## What you should do
Do any lines in the data below contain "computer"? If so, copy every one of them.

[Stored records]
==================================================
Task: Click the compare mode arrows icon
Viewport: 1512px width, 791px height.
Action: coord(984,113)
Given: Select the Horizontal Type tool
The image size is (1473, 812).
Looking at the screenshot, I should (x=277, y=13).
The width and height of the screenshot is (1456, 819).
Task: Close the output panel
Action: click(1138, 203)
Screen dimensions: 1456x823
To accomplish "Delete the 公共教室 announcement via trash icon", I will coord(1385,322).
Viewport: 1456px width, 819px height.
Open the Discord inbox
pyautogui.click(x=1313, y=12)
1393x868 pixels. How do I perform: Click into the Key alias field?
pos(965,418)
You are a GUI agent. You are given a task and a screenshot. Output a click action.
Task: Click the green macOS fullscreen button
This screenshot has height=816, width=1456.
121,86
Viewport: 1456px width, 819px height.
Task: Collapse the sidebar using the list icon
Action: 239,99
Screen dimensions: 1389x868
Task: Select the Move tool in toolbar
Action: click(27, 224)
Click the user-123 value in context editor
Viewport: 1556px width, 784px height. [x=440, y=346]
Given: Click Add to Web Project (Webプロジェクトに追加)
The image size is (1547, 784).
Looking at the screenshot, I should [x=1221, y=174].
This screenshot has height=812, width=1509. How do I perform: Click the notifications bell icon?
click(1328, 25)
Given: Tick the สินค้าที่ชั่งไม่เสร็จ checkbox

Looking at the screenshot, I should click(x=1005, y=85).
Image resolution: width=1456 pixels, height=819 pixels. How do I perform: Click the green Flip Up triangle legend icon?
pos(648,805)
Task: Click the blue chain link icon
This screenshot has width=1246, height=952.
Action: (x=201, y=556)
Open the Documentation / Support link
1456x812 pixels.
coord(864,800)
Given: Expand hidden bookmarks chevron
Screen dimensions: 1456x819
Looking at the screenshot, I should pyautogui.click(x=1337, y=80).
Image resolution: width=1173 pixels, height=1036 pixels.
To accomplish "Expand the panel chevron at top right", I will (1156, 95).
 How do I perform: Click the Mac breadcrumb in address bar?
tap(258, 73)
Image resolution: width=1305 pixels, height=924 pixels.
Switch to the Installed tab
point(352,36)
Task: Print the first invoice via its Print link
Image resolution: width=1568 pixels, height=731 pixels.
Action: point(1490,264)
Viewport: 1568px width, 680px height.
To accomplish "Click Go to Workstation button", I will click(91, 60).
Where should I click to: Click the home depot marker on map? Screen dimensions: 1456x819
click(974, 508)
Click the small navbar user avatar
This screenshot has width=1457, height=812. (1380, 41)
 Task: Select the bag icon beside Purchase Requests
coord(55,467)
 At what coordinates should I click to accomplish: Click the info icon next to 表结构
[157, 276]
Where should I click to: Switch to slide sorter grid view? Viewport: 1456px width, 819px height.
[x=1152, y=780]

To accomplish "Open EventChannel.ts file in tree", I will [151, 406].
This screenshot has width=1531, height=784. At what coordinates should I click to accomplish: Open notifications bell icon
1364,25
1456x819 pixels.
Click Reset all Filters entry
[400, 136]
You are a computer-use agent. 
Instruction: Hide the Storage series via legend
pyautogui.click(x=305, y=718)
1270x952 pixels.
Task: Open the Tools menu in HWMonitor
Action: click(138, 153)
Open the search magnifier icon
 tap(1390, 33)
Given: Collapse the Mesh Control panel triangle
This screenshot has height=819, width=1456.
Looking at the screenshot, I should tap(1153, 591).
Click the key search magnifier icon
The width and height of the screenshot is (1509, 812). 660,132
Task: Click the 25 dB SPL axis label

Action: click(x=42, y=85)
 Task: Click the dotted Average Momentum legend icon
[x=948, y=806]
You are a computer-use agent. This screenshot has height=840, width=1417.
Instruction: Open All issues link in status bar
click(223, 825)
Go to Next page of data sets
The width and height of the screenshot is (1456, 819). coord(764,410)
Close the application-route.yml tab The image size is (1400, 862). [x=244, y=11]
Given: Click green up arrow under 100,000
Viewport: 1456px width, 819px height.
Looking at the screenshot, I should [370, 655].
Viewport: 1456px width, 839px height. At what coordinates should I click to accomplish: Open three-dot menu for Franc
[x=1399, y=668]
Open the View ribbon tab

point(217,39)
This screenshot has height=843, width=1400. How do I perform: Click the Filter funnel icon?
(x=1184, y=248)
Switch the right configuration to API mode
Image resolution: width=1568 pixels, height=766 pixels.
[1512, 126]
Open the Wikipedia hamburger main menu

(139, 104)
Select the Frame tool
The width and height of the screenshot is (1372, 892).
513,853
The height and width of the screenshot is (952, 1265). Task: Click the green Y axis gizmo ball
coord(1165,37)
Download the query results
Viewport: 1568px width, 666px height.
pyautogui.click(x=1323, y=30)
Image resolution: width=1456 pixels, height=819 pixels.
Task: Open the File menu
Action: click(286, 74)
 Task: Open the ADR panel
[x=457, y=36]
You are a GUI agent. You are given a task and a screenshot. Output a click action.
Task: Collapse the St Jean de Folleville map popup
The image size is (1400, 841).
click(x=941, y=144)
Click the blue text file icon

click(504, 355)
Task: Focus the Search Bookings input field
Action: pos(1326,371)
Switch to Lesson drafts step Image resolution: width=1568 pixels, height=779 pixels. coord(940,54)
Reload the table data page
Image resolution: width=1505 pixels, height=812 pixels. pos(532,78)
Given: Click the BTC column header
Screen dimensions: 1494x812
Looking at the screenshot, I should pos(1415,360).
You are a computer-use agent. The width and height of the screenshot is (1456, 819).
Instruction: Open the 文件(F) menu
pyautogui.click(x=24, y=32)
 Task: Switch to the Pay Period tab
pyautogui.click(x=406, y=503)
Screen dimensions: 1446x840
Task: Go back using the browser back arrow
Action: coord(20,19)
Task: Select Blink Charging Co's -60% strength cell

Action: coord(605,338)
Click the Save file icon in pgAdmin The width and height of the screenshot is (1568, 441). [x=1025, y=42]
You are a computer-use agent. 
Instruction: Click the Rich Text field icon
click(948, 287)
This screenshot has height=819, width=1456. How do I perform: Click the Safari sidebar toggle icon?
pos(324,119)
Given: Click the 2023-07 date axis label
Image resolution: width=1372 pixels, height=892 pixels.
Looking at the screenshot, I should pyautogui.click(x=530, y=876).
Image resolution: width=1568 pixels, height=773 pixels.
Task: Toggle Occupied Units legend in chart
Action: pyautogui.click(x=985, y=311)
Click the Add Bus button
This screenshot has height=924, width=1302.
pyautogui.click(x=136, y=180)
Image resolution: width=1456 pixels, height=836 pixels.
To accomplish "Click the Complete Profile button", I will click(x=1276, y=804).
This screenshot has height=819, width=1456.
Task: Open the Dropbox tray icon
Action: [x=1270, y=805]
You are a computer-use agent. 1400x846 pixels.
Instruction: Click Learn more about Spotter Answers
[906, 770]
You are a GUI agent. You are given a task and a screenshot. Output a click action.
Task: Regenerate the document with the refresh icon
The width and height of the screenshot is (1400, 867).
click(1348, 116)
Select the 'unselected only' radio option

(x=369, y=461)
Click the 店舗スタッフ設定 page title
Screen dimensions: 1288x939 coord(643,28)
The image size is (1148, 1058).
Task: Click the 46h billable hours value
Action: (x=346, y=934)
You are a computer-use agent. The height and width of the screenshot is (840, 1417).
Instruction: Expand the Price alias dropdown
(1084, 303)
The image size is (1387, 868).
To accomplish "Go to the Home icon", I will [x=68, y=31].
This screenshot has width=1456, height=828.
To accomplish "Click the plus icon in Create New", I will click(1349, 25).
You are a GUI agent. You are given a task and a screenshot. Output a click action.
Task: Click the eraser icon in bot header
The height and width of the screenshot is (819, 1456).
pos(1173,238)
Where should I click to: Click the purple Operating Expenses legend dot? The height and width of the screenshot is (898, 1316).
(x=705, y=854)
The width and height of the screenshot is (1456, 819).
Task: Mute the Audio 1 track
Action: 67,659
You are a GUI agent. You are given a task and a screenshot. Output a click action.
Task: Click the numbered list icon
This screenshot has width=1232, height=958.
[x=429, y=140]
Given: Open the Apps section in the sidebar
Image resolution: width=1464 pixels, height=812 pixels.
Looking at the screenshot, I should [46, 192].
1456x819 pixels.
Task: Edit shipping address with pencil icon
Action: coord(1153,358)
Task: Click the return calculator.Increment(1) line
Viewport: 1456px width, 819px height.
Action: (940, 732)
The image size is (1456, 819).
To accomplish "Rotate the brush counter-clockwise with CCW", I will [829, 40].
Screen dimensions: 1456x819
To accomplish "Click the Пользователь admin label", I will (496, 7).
==================================================
## Exercise answer
You are a computer-use agent. 
You are a computer-use agent. This screenshot has height=840, width=1417.
You are a computer-use agent. The width and height of the screenshot is (1456, 819).
You are a computer-use agent. 
You are a computer-use agent. 1400x846 pixels.
You are a computer-use agent. The height and width of the screenshot is (840, 1417).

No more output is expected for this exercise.